#### Required action:
Scan the following material for the string "toolbar" and copy each line in which it appears.

#### Provided material:
◇ ◇ ◇ ◇ ◇ ◇ ◇

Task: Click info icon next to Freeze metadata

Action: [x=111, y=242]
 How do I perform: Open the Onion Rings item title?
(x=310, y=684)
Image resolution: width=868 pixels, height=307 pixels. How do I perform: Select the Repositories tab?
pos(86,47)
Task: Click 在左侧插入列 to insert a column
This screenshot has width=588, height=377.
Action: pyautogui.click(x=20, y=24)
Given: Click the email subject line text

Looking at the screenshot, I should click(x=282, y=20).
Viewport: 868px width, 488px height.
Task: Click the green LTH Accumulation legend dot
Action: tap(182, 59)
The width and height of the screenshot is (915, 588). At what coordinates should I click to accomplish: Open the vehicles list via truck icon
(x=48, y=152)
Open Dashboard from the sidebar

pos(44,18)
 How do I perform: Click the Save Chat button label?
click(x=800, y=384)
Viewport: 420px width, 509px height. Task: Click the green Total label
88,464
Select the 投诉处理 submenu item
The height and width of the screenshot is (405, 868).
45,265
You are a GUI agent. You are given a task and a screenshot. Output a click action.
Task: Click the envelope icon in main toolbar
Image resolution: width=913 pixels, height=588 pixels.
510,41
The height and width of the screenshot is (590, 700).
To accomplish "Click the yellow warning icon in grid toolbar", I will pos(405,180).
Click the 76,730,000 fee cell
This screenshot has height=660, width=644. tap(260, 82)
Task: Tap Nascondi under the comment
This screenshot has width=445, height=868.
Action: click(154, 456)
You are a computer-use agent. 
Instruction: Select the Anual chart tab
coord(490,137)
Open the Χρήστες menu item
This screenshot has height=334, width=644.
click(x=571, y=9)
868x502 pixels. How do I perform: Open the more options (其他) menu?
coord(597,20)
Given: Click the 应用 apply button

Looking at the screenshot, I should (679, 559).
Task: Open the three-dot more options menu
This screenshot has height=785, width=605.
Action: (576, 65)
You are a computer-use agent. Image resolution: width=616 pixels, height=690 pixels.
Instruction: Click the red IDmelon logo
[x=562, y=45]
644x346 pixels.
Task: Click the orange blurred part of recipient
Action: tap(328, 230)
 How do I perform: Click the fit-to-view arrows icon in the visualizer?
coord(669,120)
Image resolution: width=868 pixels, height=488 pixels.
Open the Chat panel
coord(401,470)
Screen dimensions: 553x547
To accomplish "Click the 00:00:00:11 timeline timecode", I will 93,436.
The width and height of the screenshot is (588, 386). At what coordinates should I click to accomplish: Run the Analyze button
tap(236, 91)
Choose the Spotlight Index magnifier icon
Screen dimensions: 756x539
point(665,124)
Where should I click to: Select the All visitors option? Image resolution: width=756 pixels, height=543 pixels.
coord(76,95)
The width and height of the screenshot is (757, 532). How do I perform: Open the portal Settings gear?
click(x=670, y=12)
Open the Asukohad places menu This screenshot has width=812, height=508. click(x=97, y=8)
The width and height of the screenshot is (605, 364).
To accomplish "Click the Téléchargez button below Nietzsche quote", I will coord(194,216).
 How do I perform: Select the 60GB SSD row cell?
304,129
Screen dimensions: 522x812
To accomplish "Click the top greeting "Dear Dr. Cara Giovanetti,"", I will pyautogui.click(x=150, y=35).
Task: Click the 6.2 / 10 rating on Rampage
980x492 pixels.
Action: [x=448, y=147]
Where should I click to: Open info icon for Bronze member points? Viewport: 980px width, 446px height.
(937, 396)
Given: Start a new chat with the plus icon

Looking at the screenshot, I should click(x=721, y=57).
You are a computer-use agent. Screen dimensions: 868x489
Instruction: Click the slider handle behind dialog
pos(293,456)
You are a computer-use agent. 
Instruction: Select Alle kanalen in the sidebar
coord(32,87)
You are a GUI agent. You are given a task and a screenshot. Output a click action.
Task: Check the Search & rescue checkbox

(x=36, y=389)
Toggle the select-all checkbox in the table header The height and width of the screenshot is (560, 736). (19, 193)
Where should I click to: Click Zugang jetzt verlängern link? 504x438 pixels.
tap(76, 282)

◇ ◇ ◇ ◇ ◇ ◇ ◇

#### Result:
Task: Click the envelope icon in main toolbar
To accomplish "Click the yellow warning icon in grid toolbar", I will pos(405,180).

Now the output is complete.